Subject: kern/29651: divide by zero in kernel if vm.bufmem* variables set wrong
To: None <kern-bug-people@netbsd.org, gnats-admin@netbsd.org,>
From: Simon Burge <simonb@wasabisystems.com>
List: netbsd-bugs
Date: 03/10/2005 14:36:00
>Number: 29651
>Category: kern
>Synopsis: divide by zero in kernel if vm.bufmem* variables set wrong
>Confidential: no
>Severity: serious
>Priority: low
>Responsible: kern-bug-people
>State: open
>Class: sw-bug
>Submitter-Id: net
>Arrival-Date: Thu Mar 10 14:36:00 +0000 2005
>Originator: Simon Burge <simonb@wasabisystems.com>
>Release: NetBSD 2.99.16, sources from March 7, 2005.
>Organization:
Wasabi Systems
>Environment:
System:
NetBSD pc532 2.99.16 NetBSD 2.99.16 (PC532)

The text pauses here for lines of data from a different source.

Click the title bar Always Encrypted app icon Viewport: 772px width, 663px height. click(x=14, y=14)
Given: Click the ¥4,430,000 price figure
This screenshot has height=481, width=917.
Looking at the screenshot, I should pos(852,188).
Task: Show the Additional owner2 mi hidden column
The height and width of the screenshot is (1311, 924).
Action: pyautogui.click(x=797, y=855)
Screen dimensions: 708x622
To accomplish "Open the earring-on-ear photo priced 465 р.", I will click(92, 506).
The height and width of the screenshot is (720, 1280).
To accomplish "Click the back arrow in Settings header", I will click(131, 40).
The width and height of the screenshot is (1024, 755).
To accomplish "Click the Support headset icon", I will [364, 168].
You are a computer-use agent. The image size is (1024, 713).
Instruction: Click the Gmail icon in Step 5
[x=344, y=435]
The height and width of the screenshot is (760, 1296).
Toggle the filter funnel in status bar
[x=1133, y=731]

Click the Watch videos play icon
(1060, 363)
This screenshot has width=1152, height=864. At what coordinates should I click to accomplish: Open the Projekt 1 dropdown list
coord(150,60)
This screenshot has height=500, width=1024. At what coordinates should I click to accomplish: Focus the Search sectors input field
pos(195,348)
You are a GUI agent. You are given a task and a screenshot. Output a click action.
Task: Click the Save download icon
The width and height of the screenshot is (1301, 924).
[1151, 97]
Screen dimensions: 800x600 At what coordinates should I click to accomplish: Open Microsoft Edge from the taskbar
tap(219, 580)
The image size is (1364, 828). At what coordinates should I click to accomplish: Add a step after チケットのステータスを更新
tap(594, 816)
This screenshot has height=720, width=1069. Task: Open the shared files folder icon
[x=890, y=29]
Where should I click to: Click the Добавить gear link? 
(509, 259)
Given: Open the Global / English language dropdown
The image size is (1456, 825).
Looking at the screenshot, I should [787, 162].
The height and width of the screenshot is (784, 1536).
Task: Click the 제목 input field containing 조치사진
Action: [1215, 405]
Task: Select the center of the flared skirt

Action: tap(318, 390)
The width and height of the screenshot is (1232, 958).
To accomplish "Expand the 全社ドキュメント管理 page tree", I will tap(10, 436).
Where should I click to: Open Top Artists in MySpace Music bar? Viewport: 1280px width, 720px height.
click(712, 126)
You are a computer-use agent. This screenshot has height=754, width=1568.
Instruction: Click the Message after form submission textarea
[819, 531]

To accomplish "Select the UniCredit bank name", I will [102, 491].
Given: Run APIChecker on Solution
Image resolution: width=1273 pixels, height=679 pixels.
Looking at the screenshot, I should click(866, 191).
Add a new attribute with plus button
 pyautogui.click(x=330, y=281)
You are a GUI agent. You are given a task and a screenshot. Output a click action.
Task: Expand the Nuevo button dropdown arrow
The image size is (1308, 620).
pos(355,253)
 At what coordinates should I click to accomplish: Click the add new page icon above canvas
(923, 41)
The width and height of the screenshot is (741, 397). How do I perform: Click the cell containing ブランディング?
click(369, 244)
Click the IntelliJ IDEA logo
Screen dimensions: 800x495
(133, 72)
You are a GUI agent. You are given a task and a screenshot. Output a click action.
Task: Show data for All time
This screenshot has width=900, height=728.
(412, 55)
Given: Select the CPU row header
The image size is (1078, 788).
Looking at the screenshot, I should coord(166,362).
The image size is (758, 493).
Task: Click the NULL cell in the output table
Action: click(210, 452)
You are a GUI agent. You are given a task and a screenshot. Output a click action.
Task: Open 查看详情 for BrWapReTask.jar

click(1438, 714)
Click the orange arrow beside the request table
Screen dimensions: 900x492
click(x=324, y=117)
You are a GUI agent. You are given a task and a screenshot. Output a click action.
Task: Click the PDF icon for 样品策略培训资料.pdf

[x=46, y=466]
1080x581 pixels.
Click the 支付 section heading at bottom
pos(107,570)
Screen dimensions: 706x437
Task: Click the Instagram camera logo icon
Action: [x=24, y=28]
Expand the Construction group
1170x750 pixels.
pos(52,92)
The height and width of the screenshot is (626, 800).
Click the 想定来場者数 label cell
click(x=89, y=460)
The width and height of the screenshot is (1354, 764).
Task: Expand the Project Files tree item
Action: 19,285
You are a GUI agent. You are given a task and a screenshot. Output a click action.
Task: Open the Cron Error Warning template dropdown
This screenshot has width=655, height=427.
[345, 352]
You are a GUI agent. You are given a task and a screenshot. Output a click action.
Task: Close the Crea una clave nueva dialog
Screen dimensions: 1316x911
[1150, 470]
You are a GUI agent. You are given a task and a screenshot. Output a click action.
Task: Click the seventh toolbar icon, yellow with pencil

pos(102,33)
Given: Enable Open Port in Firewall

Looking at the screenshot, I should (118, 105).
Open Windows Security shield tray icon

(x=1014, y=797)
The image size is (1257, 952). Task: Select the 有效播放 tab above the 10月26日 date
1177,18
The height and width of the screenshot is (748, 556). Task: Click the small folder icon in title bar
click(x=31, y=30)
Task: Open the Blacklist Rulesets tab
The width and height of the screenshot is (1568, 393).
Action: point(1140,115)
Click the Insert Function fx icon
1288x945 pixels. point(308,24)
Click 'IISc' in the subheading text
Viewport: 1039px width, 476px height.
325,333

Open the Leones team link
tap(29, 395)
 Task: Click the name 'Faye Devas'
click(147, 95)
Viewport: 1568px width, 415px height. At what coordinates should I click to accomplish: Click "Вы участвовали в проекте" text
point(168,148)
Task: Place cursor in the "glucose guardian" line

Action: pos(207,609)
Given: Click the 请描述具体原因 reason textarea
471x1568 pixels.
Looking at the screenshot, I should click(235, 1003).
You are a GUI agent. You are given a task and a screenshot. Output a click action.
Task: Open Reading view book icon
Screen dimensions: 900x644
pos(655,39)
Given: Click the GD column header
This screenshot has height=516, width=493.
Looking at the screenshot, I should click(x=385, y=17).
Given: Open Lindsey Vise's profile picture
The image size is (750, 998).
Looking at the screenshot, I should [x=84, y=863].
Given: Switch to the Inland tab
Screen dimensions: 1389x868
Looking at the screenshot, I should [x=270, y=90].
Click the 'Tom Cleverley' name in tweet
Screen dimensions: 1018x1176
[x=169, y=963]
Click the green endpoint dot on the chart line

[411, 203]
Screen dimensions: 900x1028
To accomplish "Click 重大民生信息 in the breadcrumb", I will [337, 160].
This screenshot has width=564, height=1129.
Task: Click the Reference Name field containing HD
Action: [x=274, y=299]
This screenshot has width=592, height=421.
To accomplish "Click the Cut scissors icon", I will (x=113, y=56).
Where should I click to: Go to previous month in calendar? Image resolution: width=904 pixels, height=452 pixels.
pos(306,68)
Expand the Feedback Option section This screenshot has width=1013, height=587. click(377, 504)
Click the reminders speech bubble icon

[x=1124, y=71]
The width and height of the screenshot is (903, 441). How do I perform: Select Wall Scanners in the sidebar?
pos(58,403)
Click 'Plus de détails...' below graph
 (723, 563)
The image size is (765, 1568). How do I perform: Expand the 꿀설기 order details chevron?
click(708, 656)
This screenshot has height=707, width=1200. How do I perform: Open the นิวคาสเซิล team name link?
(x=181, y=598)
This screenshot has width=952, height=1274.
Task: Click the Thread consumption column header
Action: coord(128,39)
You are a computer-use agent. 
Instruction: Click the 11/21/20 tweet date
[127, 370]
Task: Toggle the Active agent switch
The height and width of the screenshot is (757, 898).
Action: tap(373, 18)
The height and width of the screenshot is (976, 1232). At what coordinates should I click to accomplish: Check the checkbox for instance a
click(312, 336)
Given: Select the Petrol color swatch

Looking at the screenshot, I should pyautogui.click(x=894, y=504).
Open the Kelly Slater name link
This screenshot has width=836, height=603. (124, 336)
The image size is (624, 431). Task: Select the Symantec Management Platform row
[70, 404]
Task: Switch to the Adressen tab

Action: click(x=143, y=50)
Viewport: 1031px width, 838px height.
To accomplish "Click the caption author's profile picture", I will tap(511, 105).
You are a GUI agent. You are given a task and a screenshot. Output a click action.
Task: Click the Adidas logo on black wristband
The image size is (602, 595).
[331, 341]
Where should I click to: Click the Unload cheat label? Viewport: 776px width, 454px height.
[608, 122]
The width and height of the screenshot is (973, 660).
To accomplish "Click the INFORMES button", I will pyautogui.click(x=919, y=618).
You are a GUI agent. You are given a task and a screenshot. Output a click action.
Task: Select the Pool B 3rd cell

#66: Thu Mar 10 23:53:53 EST 2005
simonb@thoreau:/var/tmp/PC532 pc532
Architecture: i386
Machine: i386
>Description:
If the bufmem_lowater and bufmem_hiwater variables are set
to the same value, we can get a devide-by-zero in the kernel
in buf_lotsfree() at the following lines:
thresh = (bufmem - bufmem_lowater) /
((bufmem_hiwater - bufmem_lowater) / 16);
>How-To-Repeat:
sysctl -w vm.bufmem_lowater=65536
sysctl -w vm.bufmem_hiwater=65536
wait, then see:
fatal divide by zero in supervisor mode
trap type=6, pc=0xe006e0eb, tear=0xf7000, msr=0xaf
panic: trap
>Fix:
None given. Add some sort of checking to sysctl_bufvm_update()?